THINGS TO DO:
1. In the blog post about the skull-and-crossbones graves near Salisbury, NC, what does the writer say they mostly suspect the graves belonged to?
2. Write a continuation of the blog post about the skull-and-crossbones graves near Salisbury, NC, picking up after its final line.

TEXT PASSAGE:
━━━━━━━━━━━━━━━━━━━━━━━━━━━━━━
Pirate graves in NC?
Here's a little controversial mystery nearly in my backyard. Check out these old grave stones, circa 1750, with carved skull and bones near Salisbury, NC.
And the story/mystery behind them...
First off, a few facts. Yes, many early grave markers had skull/cross bones, also hour glass, angels, etc. Indeed, it was the pirates who 'stole' these images for their Jolly Roger flag to tell others that to resist them spelled death. The problem with this explanation are two-fold.
First off, the 'lateness' of the graves. Skull/bones seemed to fall out of favor in the 17th. I've seen early examples in Salem, Mass and Boston Common. Also, none of the other old graves at the church are so marked.
Secondly, why no names? If they were stillborn or infants, religious communities always named the child in order for the soul to pass peacefully. Even visitors or travelers passing through the area who died would have been properly identified.
Masons often used skulls and crossbones in their fraternal order. However, there are none of the more important and identifiable symbols of masonry (stylus, ruler, mortar/pestal). Also, again, why no names? Surely, they would have listed the honored dead?
Could these graves be for executed criminals? Men who were buried but not given the honor of their listing? I could accept this explanation, although I'd be surprised that they would be buried with the church congregation unless they had some connection with the church.
To Gary Freeze, the professor at Catawba College, I say "Bah, Humbug!" The Golden Age of Piracy did end in 1717, which only meant that the period where there were over 4,000 pirates in the Indies (larger than any navy at the time) was coming to an end. Piracy was and still is alive and well and I could list numerous accounts if requested.
Also, to Freeze's argument,"Where is the ocean?" In answer, it is a few hundred miles east, with the Cape Fear river basin running from the sound directly to the region being discussed. Mr. Freeze doesn't realize that pirates that 'gave up the life' often ran far. Robert Kennedy, Bartholomew Roberts' Quartermaster, first hid in the Highlands before settling in London under an assumed name. Pirates often went inland on business, so again not a good argument.
To follow up on poo-pooing piracy so quickly, you do supposedly have an old church record, something that would not be seeking attention or sensationalism, but quite the opposite. Records of burials/deaths were usually surprisingly accurate. North Carolina has a long pirate history even apart from good ole' Blackbeard. The Lost Colony of Roanoak was directed by 2 Elizabethan sea dogs (Raleigh/Hernandez), Teach owned property in Bath, Bonnett sailed and was captured off our coast, our coast was attacked by Span pirates in 1740's, we had privateers during the Amer Revolution and War of 1812 (Otway Burns from NC was the most successful privateer of the era, later a senator), and blockade runners during the CW. For Freeze not to address all of these connections leaves room for doubt...
To the individual who said 'it is not a Jolly Roger' if the cross bones aren't behind the skull I call BS. First off, every pirate flag differed to their taste. Do a google search and you'll see. Secondly, these possibly executed men didn't carve their own stones!
So, my tirade finished, I mostly suspect that they were the graves of executed murderers. Pirates? There is still a slim possibility of such, but more proof would need to be forthcoming.
So what do you think?
P.S. Check out my novels 'Pirate Staits: Oath of Blood" and "Rise of the Snake King", my novels (pen M.H.Healy) bring up a lot of the above local exciting pirate history.
━━━━━━━━━━━━━━━━━━━━━━━━━━━━━━
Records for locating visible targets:
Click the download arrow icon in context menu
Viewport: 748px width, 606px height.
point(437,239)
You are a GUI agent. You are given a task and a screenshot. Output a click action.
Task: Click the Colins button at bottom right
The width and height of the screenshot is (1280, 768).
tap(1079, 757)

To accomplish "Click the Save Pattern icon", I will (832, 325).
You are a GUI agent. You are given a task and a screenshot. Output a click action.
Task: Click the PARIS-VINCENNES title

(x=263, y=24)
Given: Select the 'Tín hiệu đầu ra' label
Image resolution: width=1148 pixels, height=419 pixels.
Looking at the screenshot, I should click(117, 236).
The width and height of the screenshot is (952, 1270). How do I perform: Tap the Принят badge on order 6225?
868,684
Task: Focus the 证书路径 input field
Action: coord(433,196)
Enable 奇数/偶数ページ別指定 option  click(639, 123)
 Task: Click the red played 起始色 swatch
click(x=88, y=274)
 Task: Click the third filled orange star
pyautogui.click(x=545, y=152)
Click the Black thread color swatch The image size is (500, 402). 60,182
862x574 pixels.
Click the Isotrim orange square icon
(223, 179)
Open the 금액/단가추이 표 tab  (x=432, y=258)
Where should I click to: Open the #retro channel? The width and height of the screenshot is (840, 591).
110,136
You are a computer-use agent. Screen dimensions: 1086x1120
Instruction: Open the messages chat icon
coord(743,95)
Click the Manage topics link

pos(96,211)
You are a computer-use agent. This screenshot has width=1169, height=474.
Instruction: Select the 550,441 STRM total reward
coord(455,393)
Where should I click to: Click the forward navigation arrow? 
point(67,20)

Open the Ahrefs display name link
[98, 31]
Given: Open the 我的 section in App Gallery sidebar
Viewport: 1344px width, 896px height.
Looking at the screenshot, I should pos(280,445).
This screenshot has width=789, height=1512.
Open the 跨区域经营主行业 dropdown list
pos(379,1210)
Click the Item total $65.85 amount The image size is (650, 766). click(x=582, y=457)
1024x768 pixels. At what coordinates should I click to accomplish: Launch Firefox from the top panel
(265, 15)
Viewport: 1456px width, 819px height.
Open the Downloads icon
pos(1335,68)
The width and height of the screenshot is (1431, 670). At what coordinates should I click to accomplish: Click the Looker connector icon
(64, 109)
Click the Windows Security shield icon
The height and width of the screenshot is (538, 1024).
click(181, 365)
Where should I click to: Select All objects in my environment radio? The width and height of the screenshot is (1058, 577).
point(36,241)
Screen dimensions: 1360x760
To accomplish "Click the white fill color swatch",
━━━━━━━━━━━━━━━━━━━━━━━━━━━━━━
ANSWERS FOR THIS EXERCISE:
1. Executed murderers.

2.
A mystery indeed, especially with the lack of names.
I am not convinced of pirate graves however and the skull and bones found there way onto tombstones well into the 18th century. Here are 3 examples dated 1720, 1774 and 1783. I found these rather quickly in my search and could probably turn up quite a few more if i put the effort in.
Hello David and nice pics. I stand corrected on that one! Still, no names or dates. I've been to the site long ago and can attest that they haven't simply 'worn off'. A mystery and interesting story, anyway... ;)
There were a preponderance of Scots living in NC to the point that we have an entire region called the Highlands. During the Amer Revolution, Scot marched against Scot as sides divided. Noted is that many Scots used the skull and bones on their grave markers, just odd to see no names.
Any chance of these unknowns being plague victims or some such?
Just a thought,...based on ignorance!
I have the notion that murderers were buried in unmarked graves, and that those who committed suicide were buried on unconsecrated ground...
Spooky and interesting post Mark.
Hey, I believe they are pirate graves for sure. Sailors home from the sea.
Thanks for the vote, CC! Of course, we are only guessing. NC was considered a maritime colony and has a lot of interesting and strange history, especially in the area mentioned (Salisbury,NC). Check out this other well known local mystery. I include it to just to show that there are 'stranger things under the sun'.
Richard, plague was one of the theories presented in the search for information on these graves, but why punish the dead with no names? If it were a mass grave, why in the middle of a well preserved church cemetery? I guess they might have been travelers/strangers with no identification- :shrug:
You bring up a good point. Many murderers were indeed buried in unmarked graves, but usually unconsecrated ground so as not to 'pollute' the other graves. Unconsecrated ground also served as a punishment and a message, these villains were not in heaven...or so the belief goes.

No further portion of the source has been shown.